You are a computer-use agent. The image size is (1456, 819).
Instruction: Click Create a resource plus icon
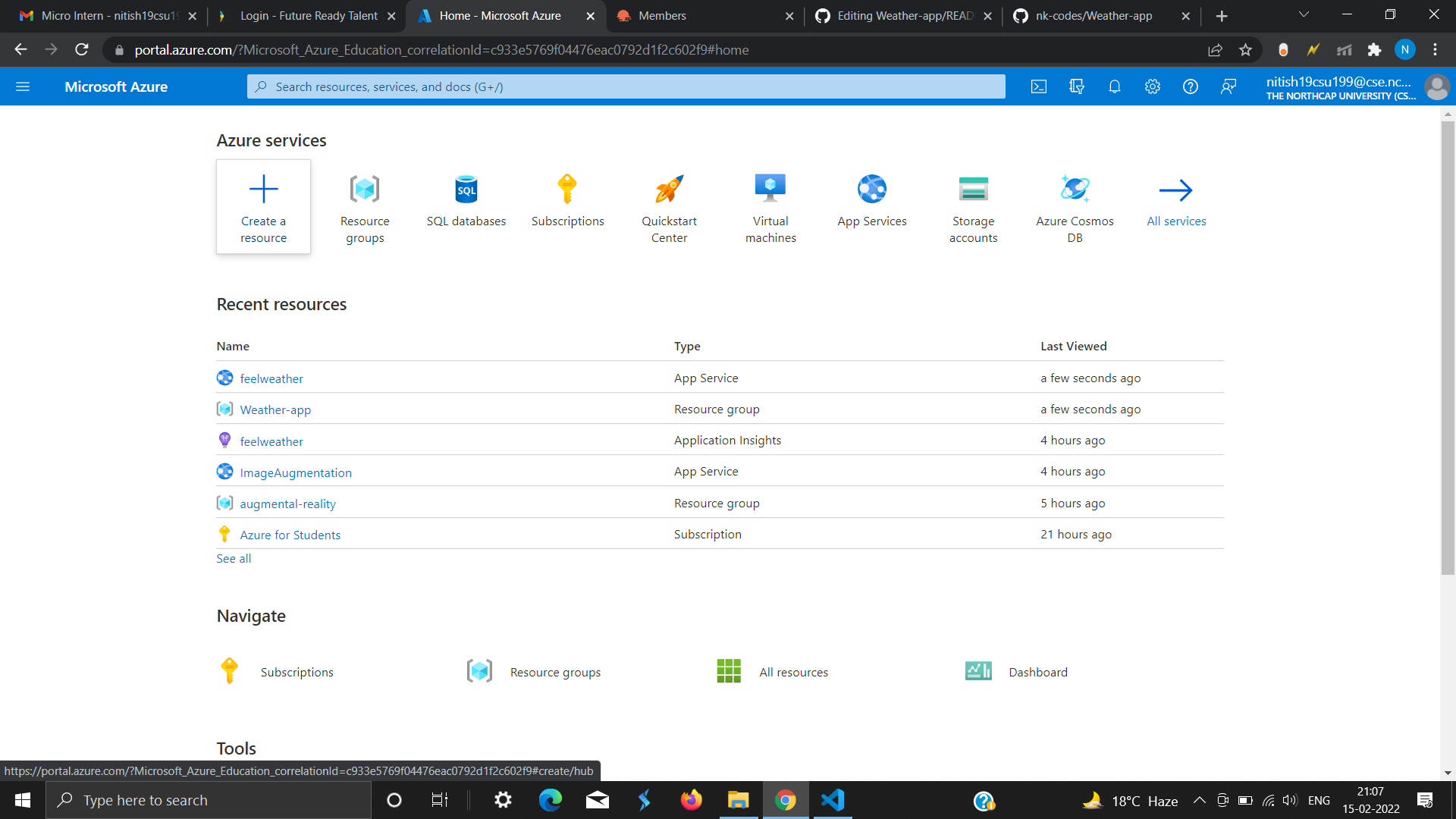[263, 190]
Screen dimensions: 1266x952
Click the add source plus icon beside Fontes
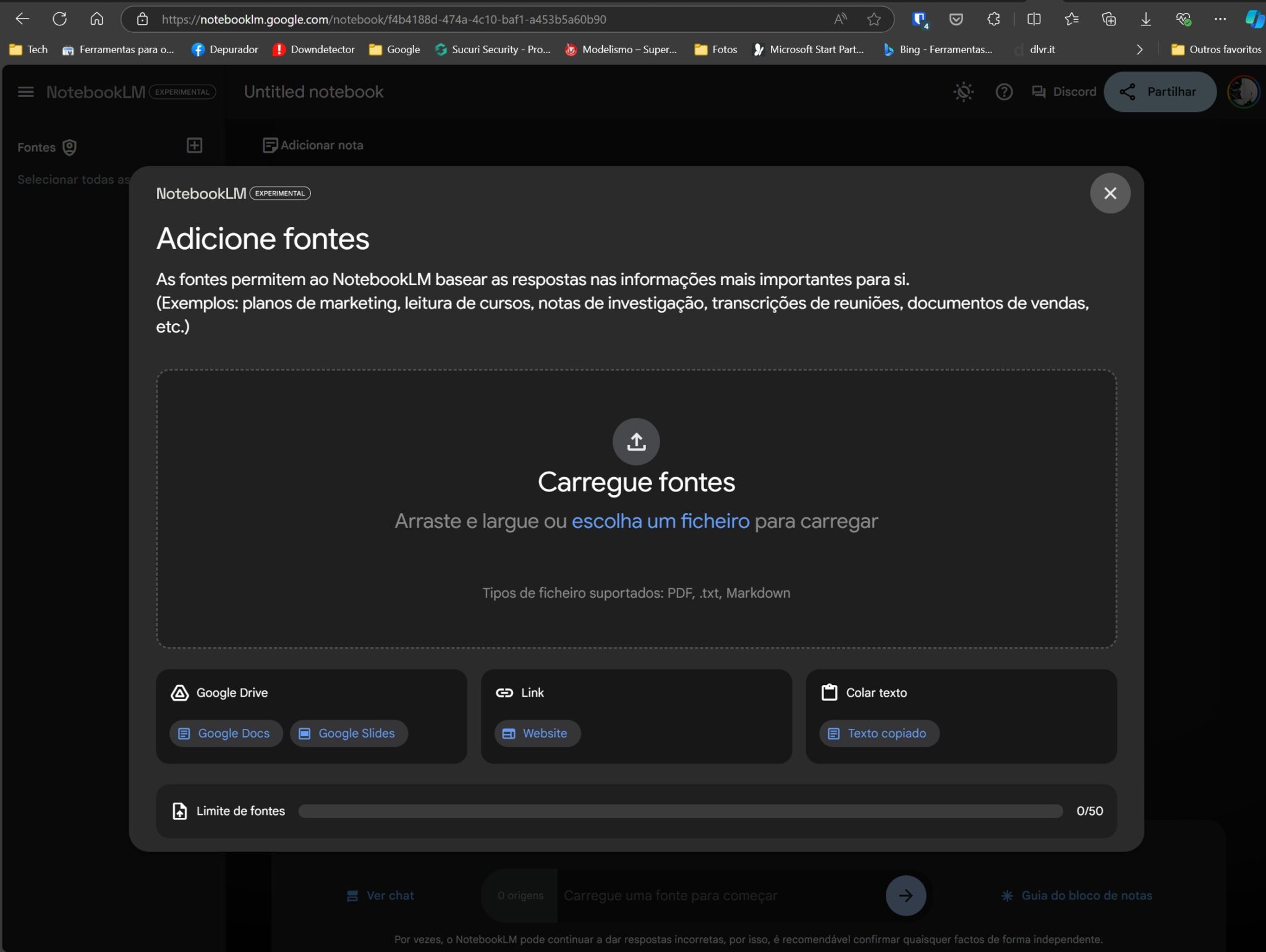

==

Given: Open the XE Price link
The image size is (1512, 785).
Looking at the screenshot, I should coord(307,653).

* * *

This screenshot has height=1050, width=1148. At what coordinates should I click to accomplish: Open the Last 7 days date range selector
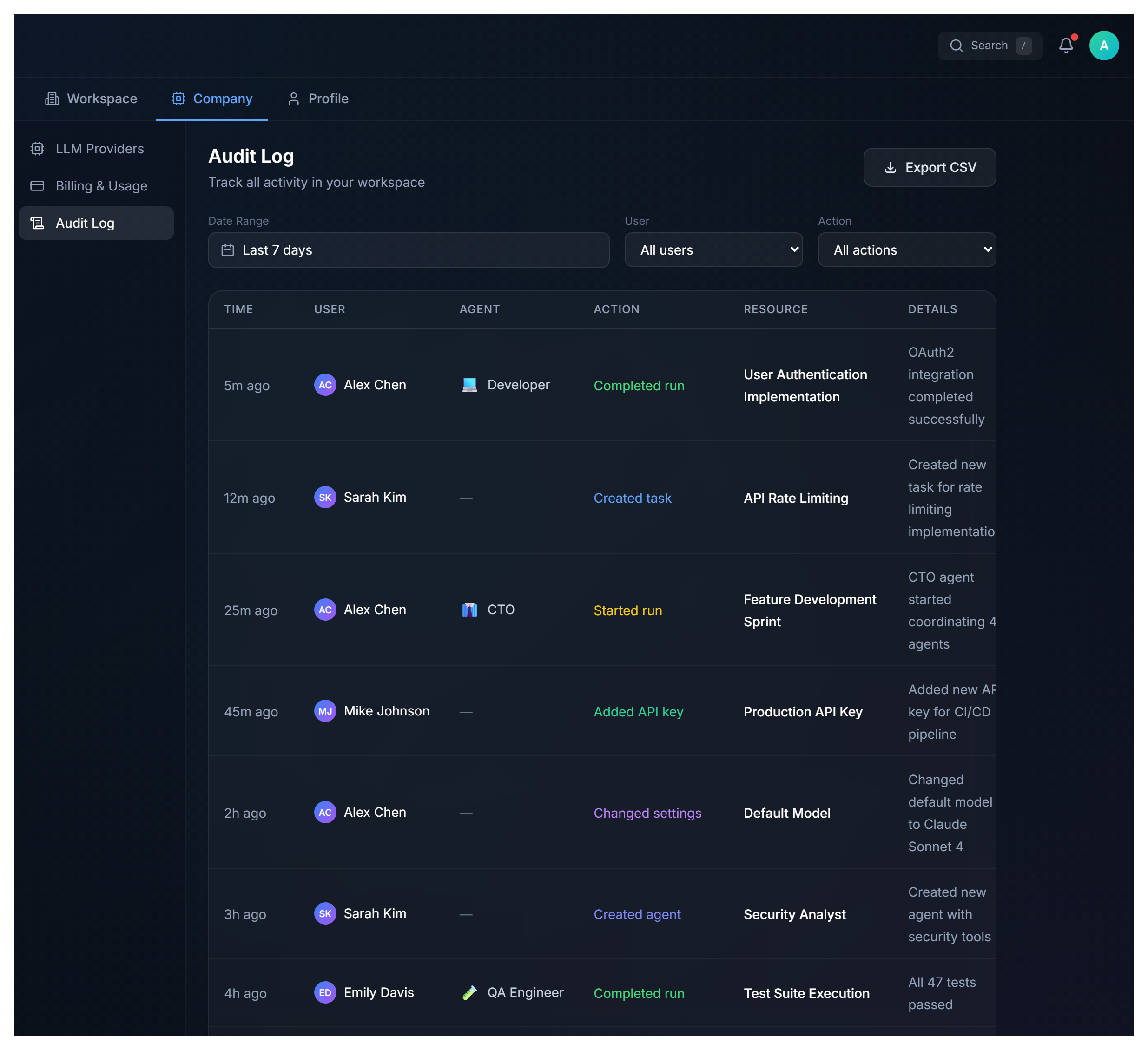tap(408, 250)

# Task brief
For the data above, set down exactly the lines from the line with "Instruction: Click Create" to the line with "Click the add source plus icon beside Fontes", both included, leaving pictures out.

# Written reply
Instruction: Click Create a resource plus icon
[263, 190]
Screen dimensions: 1266x952
Click the add source plus icon beside Fontes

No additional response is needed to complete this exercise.